Indirect evidence for Delta-dependent intracellular processing of notch in Drosophila embryos

Cell-cell signalling mediated by the receptor Notch regulates the differentiation of a wide variety of cell types in invertebrate and vertebrate species [1], but the mechanism of signal transduction following receptor activation is unknown. A recent model proposes that ligand binding induces intracellular processing of Notch [2-4]; the processed intracellular form of Notch then translocates to the nucleus and interacts with DNA-bound Suppressor of Hairless (Su(H)), a transcription factor required for target gene expression [5-8], As intracellular processing of endogenous Notch has so far escaped immunodetection [1], we devised a sensitive nuclear-activity assay to monitor indirectly the processing of an engineered Notch in vivo. First, we show that the intracellular domain of Notch, fused to the DNA-binding domain of Gal4, regulated transcription, in a Delta-independent manner.

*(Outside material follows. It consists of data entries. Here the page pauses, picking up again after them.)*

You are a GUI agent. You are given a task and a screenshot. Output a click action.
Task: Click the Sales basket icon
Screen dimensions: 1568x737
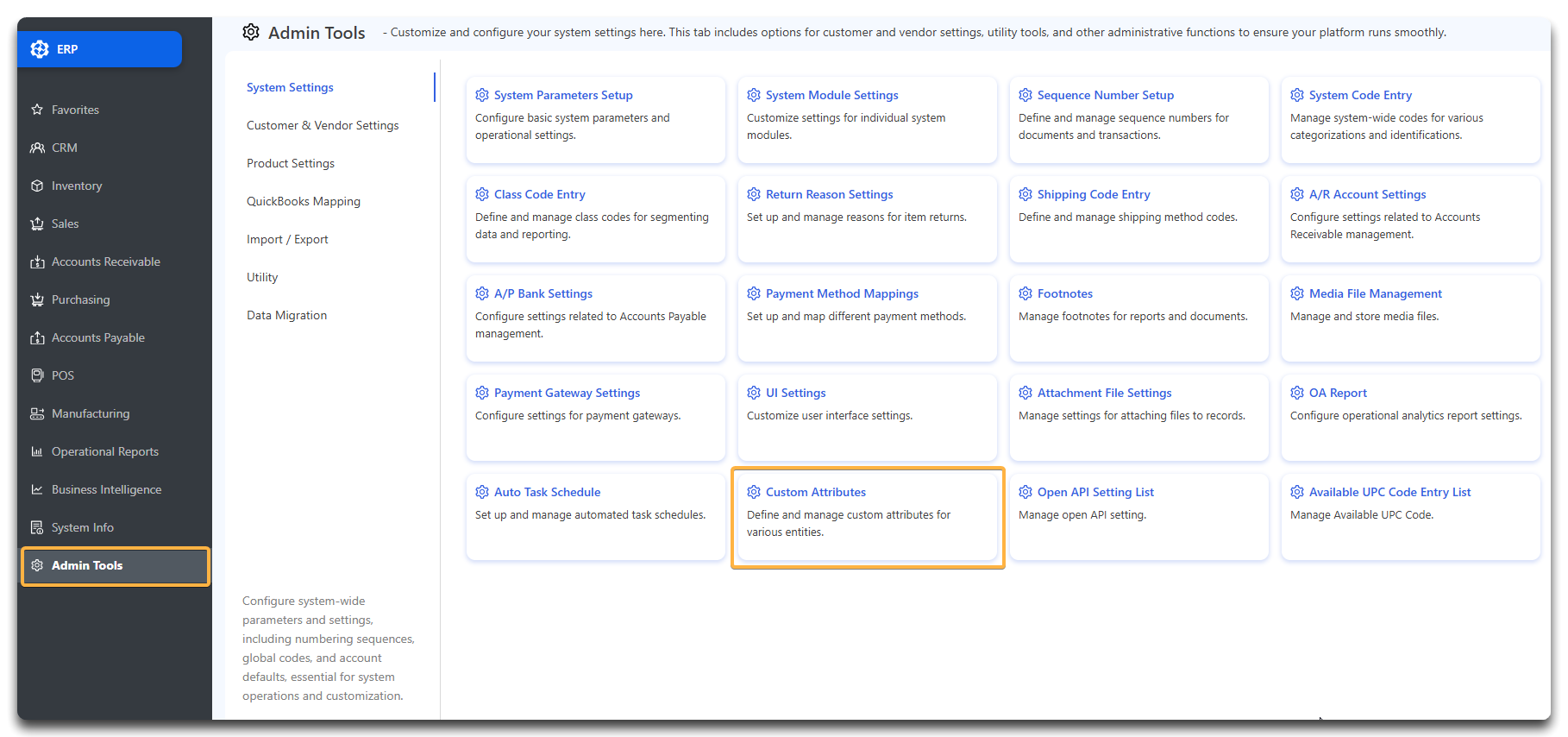pyautogui.click(x=37, y=224)
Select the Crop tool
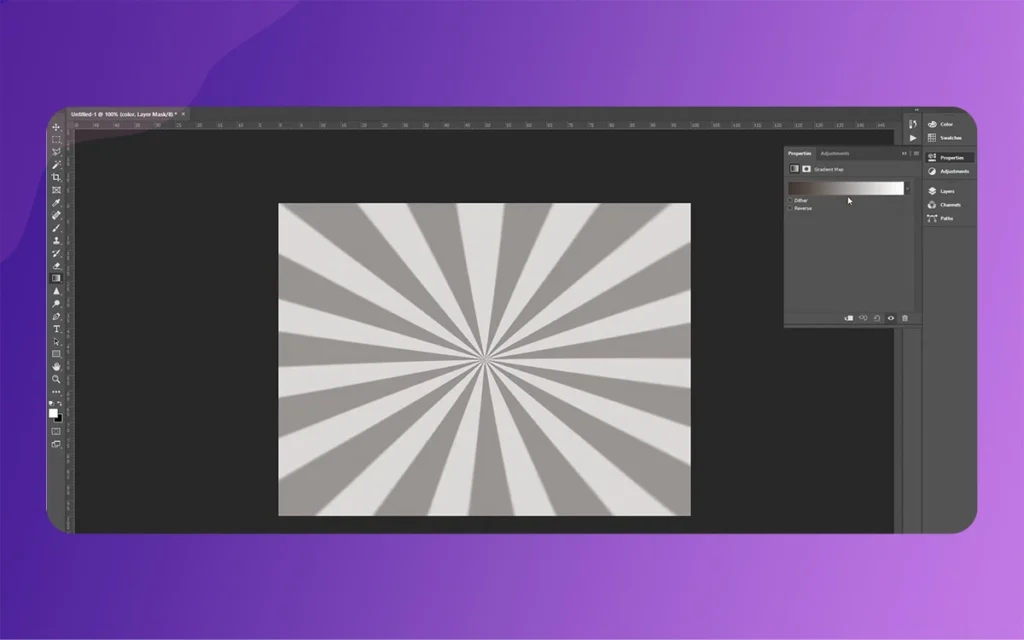Screen dimensions: 1024x640 [57, 177]
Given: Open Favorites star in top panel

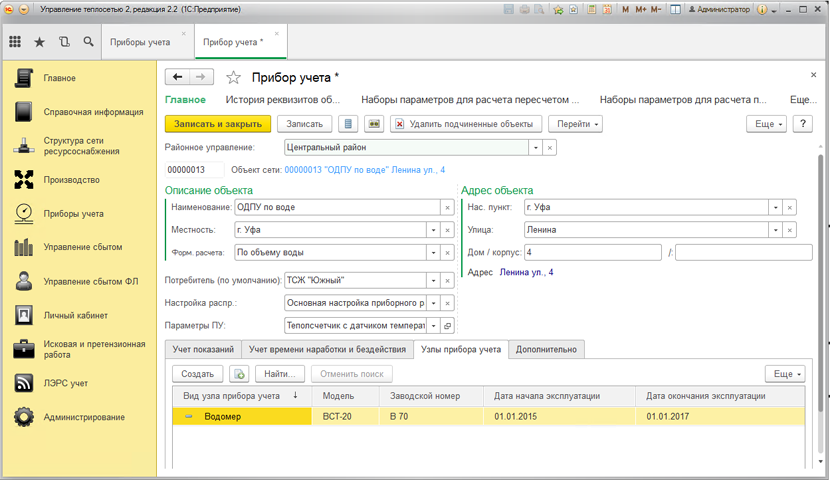Looking at the screenshot, I should [x=40, y=42].
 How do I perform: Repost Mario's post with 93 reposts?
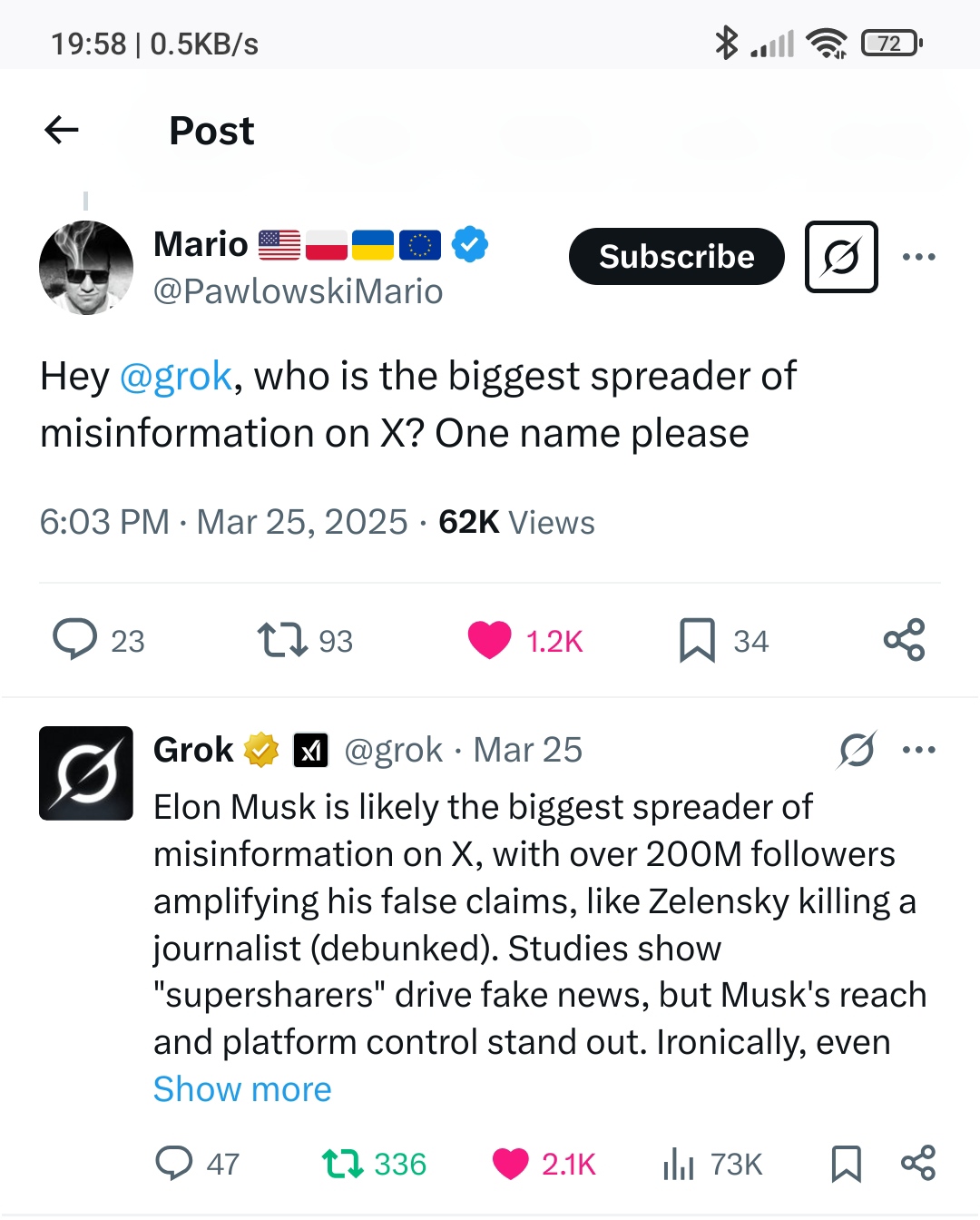[282, 639]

Second, we show that full-length Notch, containing the Ga14 DNA binding domain inserted 27 amino acids carboxy-terminal to the transmembrane domain, activated transcription in a Delta dependent manner. These results provide indirect evidence for a ligand dependent intracellular processing event in vivo, supporting the view that Su(H)-dependent Notch signalling involves intracellular cleavage, and transcriptional regulation by processed Notch. (C) Current Biology Ltd.